For more information about the original COCOMO model, including the detailed COCOMO model, see the book Software Engineering Economics by Barry Boehm.
You may be surprised by the high cost estimates, but remember, these include design, coding, testing (including integration and testing), documentation (both for users and for programmers), and a wrap rate for corporate overhead (to cover facilities, equipment, accounting, and so on). Many programmers forget these other costs and are shocked by the high cost estimates.
If you want to know a subset of this cost, you'll need to isolate just those figures that you're trying to measure. For example, let's say you want to find the money a programmer would receive to do just the coding of the units of the program (ignoring wrap rate, design, testing, integration, and so on). According to Boehm's book (page 65, table 5-2), the percentage varies by product size. For effort, code and unit test takes 42% for small (2 KSLOC), 40% for intermediate (8 KSLOC), 38% for medium (32 KSLOC), and 36% for large (128 KSLOC). Sadly, Boehm doesn't separate coding from unit test; perhaps 50% of the time is spent in unit test in traditional proprietary development (including fixing bugs found from unit test). If you want to know the income to the programmer (instead of cost to the company), you'll also want to remove the wrap rate. Thus, a programmer's income to only write the code for a small program (circa 2 KSLOC) would be 8.75% (42% x 50% x (1/2.4)) of the default figure computed by SLOCCount.

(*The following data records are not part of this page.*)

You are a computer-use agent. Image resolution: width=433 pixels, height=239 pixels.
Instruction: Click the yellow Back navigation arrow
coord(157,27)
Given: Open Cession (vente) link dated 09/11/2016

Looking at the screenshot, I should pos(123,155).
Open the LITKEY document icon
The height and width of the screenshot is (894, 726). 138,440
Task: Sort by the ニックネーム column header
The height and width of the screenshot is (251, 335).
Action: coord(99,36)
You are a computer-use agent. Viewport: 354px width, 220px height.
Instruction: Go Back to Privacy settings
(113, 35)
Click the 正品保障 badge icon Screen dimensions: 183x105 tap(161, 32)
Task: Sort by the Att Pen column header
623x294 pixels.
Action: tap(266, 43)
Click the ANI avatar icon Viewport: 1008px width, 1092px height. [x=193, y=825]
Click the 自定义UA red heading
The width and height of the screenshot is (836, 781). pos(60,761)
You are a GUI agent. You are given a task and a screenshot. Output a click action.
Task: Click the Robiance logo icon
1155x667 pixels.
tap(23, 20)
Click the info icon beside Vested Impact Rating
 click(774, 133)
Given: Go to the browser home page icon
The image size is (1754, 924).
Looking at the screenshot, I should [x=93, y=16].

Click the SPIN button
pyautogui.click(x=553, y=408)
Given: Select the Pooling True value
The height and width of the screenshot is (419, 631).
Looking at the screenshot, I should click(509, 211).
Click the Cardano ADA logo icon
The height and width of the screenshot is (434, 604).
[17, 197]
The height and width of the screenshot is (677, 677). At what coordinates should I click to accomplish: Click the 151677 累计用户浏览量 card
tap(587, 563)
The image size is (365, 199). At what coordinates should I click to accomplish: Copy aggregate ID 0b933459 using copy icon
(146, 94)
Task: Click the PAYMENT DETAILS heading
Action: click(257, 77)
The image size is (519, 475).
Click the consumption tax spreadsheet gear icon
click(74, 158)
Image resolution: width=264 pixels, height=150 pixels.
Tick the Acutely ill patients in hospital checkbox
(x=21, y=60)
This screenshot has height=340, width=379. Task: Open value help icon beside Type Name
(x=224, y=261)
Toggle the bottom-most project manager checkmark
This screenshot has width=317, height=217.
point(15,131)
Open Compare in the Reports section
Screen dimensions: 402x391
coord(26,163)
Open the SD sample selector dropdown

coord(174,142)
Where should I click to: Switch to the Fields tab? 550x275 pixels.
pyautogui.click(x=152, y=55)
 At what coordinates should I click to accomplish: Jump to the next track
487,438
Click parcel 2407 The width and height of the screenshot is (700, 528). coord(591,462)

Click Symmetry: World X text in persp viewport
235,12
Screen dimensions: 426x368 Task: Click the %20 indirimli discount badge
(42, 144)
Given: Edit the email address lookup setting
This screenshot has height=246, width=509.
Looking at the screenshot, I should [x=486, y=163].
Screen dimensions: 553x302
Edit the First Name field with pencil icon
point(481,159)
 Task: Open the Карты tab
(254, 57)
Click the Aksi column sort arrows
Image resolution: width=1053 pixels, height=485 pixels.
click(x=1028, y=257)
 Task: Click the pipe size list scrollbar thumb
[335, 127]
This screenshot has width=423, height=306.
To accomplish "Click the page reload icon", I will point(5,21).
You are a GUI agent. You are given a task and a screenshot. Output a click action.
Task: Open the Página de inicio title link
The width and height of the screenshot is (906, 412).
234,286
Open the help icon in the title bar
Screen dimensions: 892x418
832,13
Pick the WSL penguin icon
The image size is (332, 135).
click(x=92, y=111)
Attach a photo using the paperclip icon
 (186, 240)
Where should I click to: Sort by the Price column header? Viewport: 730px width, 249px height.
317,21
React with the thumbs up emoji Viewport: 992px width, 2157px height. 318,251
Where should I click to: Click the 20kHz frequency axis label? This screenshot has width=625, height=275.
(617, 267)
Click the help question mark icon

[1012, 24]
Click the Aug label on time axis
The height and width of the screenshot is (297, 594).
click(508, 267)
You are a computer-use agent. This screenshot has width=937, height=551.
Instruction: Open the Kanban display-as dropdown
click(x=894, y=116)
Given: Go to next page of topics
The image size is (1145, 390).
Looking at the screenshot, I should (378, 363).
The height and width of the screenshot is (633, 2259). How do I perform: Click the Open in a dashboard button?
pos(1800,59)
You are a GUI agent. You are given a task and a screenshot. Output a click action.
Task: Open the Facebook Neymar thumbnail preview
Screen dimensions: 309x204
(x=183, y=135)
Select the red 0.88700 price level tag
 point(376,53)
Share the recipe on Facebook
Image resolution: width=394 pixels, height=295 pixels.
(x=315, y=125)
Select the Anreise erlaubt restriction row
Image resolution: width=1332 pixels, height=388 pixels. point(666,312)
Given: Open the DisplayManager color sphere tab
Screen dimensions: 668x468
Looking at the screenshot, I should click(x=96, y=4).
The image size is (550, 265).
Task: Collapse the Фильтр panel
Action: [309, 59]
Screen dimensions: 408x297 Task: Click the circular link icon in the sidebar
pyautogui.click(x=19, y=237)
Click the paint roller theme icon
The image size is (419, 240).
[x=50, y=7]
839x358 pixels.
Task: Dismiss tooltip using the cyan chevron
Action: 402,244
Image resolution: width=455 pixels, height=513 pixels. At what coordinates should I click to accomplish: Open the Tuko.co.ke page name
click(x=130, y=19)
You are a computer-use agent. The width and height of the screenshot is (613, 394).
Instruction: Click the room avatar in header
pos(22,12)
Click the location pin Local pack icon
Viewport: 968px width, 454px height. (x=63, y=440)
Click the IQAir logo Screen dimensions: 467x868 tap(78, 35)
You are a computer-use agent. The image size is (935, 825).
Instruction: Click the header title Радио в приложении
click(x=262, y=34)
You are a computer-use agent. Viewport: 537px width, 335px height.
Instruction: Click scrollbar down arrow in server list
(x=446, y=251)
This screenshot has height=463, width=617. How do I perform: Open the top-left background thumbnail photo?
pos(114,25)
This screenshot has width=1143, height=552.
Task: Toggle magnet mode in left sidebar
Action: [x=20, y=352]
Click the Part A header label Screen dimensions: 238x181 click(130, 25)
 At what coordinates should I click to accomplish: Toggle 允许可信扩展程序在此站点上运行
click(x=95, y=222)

In other words, less than one-tenth of the cost as computed by SLOCCount is what actually would be made by a programmer for a small program for just the coding task. Note that a proprietary commercial company that bid using this lower figure would rapidly go out of business, since this figure ignores the many other costs they have to incur to actually develop working products. Programs don't arrive out of thin air; someone needs to determine what the requirements are, how to design it, and perform at least some testing of it.
There's another later estimation model for effort and schedule called "COCOMO II", but COCOMO II requires logical SLOC instead of physical SLOC. SLOCCount doesn't currently measure logical SLOC, so SLOCCount doesn't currently use COCOMO II. Contributions of code to compute logical SLOC and then optionally use COCOMO II will be gratefully accepted.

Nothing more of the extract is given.